Sunday, October 12, 2008

Financial Rashomon: one brief history of the financial crisis

A timeline for reference:
  • 1997 - Brooksley Born warns Congress about unregulated derivative markets
  • 1997 - The securitization of mortgages (MBS=mortgage-backed securities) begins by Fannie Mae and Freddie Mac providing a market for shaky CRA (Community Redevelopment Act) loans
  • 1998 - Housing prices start to rise
  • 2000 - The Internet Bubble bursts: trillions in market value lost
  • 2000 - Greenspan starts lowering interest rates drastically to promote home ownership
  • 2004 - SEC allows the 5 top investment banks to increase their leverage from 12:1 to 36:1
  • 2005 - Dollar starts a plunge against the Euro, losing half its value in 2-3 years
  • 2006 - Oil starts rising dramatically. Peak oil is implicated, but it appears that the pricing was driven by speculation AND the collapsing dollar
  • 2006 - Housing reaches its top
  • 2007 - Stock prices of several financial institutions reach all-time highs
  • 2008 - Major financial institutions start failing, March: Bear Stearns, September: Fannie Mae, Freddie Mac, and Lehman
  • 2008 - The Enron loophole is closed in July: prices pull back from high of $142 per barrel
  • 2008 - Congress passes $800 bailout package in October, stocks fall 40% in two weeks.
In this scenario, the oil bubble was part speculation, part dollar collapse, and unknown smaller contribution of peak oil. At any rate, oil (and wheat) price surges were a distraction from the main event.

Also, in this scenario, sub-prime is a problem, but is not the major problem. It does appear that 1997 securitization of shaky mortgages initially triggered the rise in housing prices which started in 1998, but cannot account for the scope of the current problem. Rather the major problem is the excessive leverage starting in 2004 for MBS and other derivatives. It appears that only the 5 investment banks that sought, got and used the 36:1 leverage ratio were pulled into this mess, though obviously other commercial banks had their own difficulty.
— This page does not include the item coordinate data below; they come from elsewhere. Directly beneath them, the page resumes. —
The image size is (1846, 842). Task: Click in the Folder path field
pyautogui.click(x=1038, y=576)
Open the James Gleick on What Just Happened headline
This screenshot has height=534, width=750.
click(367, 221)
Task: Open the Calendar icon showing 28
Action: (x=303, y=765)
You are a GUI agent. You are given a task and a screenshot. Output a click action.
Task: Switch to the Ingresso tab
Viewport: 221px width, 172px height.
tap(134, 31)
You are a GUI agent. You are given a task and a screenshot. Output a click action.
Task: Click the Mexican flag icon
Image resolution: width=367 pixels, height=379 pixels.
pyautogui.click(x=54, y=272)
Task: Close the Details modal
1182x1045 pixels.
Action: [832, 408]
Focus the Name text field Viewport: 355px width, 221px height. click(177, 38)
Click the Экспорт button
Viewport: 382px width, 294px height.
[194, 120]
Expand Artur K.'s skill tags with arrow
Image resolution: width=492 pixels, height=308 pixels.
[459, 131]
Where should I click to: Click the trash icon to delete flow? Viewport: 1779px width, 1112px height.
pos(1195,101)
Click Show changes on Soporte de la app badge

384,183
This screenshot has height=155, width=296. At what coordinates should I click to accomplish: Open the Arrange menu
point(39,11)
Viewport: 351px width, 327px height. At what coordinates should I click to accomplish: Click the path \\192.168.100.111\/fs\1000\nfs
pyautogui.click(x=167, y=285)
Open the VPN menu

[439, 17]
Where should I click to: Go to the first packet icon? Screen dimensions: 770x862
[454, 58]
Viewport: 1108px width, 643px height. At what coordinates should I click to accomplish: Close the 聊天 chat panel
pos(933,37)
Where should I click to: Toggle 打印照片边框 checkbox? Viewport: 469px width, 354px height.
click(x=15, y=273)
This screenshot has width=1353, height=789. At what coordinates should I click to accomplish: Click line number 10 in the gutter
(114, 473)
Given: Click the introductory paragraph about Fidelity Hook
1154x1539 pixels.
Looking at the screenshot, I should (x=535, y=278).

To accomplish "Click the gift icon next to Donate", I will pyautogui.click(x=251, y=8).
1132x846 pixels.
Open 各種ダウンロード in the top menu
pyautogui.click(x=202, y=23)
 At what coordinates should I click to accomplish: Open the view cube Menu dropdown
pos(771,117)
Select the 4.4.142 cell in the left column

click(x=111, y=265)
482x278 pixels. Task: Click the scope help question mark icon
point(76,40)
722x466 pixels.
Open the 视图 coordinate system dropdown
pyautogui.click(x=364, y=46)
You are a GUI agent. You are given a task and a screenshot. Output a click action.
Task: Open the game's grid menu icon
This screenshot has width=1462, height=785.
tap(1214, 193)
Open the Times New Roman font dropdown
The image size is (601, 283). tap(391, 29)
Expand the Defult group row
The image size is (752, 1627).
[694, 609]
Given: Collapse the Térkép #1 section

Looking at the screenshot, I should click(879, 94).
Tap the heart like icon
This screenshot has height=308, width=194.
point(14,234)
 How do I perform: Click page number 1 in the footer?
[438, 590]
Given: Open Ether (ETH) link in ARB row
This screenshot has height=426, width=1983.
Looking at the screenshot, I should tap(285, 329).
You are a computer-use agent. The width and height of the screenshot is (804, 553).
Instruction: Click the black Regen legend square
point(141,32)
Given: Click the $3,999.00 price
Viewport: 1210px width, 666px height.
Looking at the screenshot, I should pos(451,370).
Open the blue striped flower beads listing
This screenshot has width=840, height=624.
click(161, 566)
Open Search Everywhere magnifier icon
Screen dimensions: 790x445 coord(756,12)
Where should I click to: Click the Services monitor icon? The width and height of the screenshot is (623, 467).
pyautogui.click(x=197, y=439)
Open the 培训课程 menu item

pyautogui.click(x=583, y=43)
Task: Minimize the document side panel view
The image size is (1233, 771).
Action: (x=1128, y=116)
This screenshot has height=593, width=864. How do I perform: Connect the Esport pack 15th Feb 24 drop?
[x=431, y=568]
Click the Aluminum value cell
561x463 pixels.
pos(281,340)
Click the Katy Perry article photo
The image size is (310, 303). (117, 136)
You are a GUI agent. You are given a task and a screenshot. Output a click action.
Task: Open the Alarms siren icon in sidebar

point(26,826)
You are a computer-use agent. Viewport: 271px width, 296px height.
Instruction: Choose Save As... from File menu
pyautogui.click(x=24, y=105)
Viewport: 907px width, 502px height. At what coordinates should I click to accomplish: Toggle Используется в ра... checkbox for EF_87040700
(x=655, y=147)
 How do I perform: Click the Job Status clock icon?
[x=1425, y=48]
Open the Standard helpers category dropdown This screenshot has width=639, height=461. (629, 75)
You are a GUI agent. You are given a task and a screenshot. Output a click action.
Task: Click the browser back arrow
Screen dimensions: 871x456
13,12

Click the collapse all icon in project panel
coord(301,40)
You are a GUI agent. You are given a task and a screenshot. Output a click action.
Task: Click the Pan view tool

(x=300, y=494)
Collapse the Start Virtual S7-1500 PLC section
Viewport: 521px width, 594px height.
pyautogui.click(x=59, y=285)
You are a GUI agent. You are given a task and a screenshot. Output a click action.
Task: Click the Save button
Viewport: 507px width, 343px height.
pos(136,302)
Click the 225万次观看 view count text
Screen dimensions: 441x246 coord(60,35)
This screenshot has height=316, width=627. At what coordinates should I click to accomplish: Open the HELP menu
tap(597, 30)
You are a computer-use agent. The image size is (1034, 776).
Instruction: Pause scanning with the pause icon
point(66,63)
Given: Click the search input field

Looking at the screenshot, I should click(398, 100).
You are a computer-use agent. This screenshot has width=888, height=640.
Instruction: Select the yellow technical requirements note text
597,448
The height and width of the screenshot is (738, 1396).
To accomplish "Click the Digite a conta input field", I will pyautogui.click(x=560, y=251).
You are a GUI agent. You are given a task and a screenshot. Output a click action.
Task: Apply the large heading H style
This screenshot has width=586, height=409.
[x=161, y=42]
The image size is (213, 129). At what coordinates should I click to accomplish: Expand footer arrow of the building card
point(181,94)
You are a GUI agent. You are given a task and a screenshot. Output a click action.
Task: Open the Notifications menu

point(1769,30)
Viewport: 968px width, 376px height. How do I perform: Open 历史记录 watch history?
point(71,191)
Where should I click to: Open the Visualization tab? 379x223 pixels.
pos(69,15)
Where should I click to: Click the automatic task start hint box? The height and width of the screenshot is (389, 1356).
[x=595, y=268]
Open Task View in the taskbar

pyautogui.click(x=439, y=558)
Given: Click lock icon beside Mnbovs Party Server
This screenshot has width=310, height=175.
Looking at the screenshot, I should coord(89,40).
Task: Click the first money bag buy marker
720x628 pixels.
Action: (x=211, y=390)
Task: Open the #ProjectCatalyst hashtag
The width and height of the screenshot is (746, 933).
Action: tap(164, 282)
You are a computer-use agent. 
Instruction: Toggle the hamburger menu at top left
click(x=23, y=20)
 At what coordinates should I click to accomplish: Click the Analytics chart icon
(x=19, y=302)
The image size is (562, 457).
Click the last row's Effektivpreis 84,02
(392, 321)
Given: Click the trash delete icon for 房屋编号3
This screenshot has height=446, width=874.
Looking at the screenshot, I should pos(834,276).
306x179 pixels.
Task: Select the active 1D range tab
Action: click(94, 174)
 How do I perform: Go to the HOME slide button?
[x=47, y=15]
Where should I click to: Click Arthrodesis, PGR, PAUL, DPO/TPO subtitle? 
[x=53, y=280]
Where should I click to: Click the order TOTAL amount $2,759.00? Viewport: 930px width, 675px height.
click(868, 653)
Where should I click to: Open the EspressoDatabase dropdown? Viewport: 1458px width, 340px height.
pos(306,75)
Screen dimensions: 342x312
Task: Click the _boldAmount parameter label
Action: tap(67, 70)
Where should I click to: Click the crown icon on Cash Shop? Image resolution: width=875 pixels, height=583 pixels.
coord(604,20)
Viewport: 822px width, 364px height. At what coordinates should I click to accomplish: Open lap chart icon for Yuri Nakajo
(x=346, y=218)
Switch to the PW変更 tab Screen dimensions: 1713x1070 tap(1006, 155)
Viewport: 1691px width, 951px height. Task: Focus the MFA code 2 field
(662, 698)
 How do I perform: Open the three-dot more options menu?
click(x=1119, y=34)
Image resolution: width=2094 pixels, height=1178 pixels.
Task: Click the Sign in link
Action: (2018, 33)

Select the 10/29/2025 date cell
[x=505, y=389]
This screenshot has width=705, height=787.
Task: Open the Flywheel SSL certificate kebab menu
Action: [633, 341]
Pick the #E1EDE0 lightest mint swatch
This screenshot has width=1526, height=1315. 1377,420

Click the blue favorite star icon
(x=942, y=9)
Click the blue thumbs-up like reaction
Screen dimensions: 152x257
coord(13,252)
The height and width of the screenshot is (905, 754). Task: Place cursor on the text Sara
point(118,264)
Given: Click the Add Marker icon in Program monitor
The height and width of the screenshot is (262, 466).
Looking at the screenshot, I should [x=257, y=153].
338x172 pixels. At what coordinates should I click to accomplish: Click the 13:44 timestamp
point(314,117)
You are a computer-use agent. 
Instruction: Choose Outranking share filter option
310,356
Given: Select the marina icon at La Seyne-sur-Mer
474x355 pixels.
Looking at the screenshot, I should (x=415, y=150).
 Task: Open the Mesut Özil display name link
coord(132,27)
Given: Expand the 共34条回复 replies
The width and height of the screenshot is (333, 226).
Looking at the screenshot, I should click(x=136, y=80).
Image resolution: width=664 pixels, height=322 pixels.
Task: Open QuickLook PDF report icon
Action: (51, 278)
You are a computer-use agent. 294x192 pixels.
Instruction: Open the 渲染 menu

In short, the banks went derivative crazy and formed a standard tulip-bulb internet-stock bubble. The complexity of the derivatives made them very difficult to value, but they were monetary instruments so the market assumed SOMEBODY had a handle on it. The trouble with this bubble is that the standard market losses from the bubble are exacerbated by a meltdown of the global financial infrastructure.